La pena di morte...e la pena di vivere al Botteghino Oscuro

 di Salvatore D'Agata
La pena di morte
Ha detto Bush: "Il bene vince sul male". Occasione: l'esecuzione di Tim Mc-Veigh, glorioso veterano dell'esercito
Usa finito a uccidere 168 innocenti con un attentato a Oklahoma City per vendicarsi del governo, accusato di non aver fatto quello che lui si aspettava. Una esecuzione può mai essere un bene? Anche se "consolata" dai due barattoli di gelato alla menta che il condannato ha potuto gustare prima delle ultime iniezioni?
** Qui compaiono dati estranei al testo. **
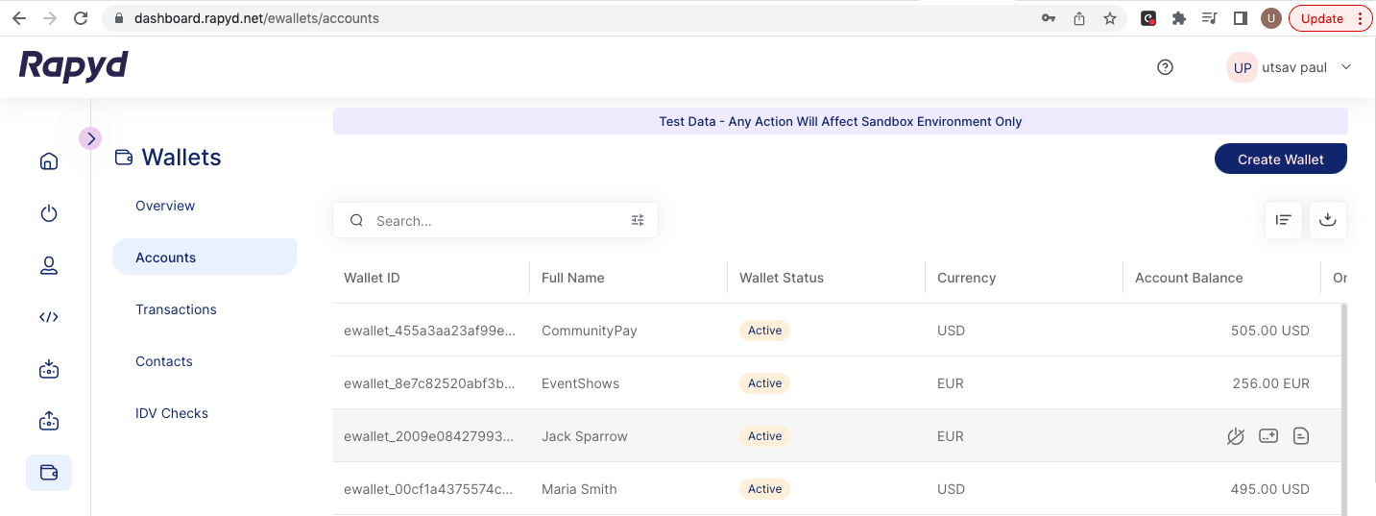Go to the Transactions section
The width and height of the screenshot is (1376, 516).
click(x=176, y=309)
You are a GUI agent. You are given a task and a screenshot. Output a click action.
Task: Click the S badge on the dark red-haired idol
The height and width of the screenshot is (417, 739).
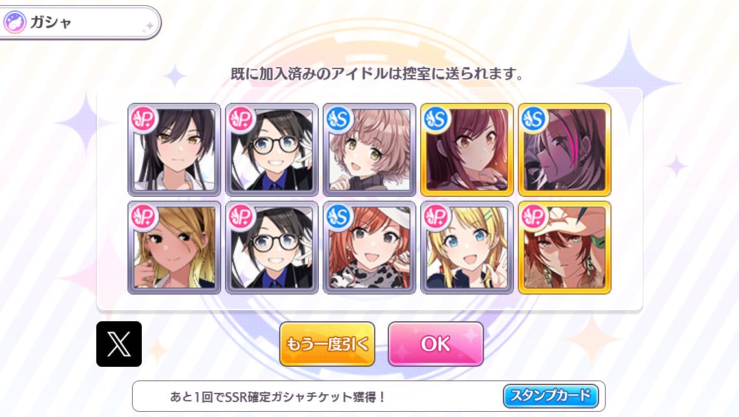point(437,119)
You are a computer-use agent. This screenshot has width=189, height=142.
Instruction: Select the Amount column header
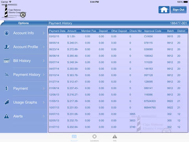[72, 31]
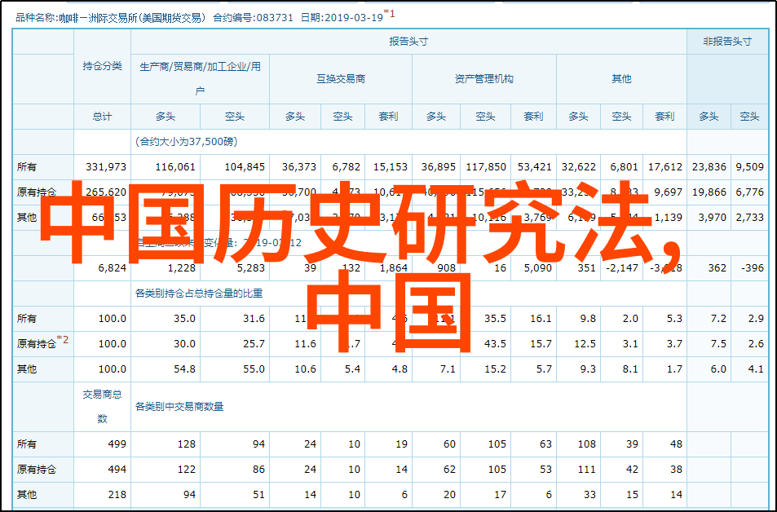Viewport: 777px width, 512px height.
Task: Click the 23,836 non-reportable long value
Action: tap(708, 166)
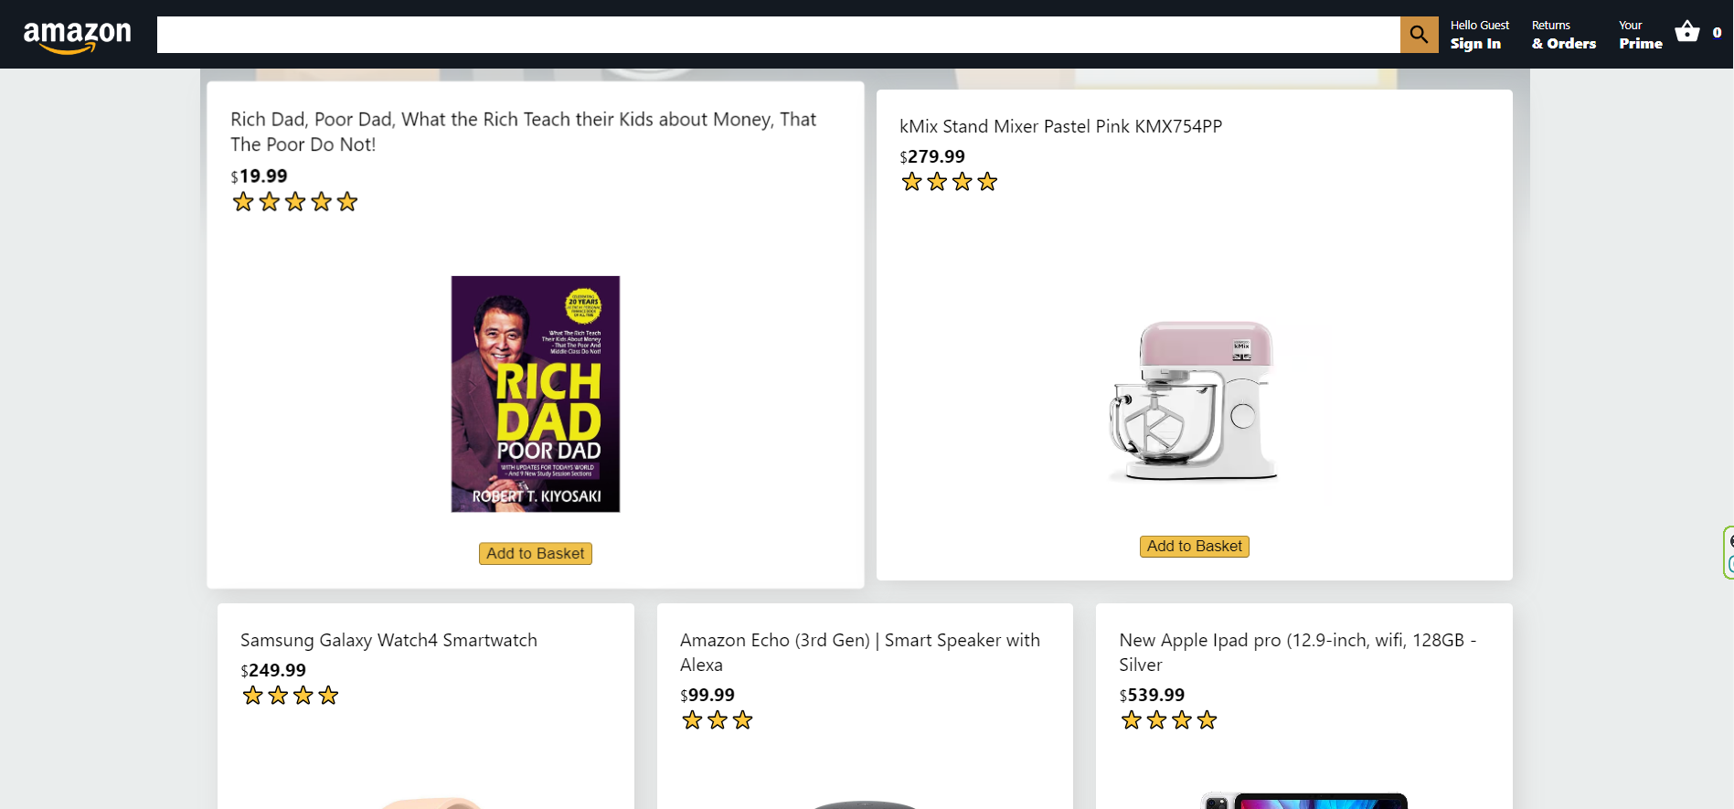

Il nuovo ministro ligure dell'Interno, l'ex democristiano
Claudio Scajola (se non fosse il caso si potrebbe celiare: da Bianco a bianchissimo) non biasima "l'istituto", si limita a
dire che non serve a niente. Uccidere le par niente, signor neo-ministro?
.....e la pena di vivere.
C'erano una volta le Botteghe Oscure. Adesso c'è il Botteghino Oscuro. Nel senso, che non è facile capire che cosa fermenta dentro le nuove stanze del nuovo partito. Ogni giorno c'è una idea e chi la ridicolizza, una proposta e chi la smentisce, un nome e chi l'ingiuria. Sicuramente i tempi della nomenklatura erano troppo grigi. Ma quelli di oggi rischiano di essere troppo colorati. Massimo D'Alema, forse il più intelligente della compagnia ma sicuramente anche il più cinico, tenta di tirare le fila di un gioco che a molti iscritti sembra "al massacro". Sarà anche vero, come dice Livia Turco, che lui incarna l'orgoglio del partito. Ma non è smisurato, soprattutto davanti ai risultati elettorali? Nelle vecchie e infaticabili cellule, la voglia di vivere rischia di lasciare il posto alla pena di vivere. La pena di vivere al Botteghino Oscuro&dintorni.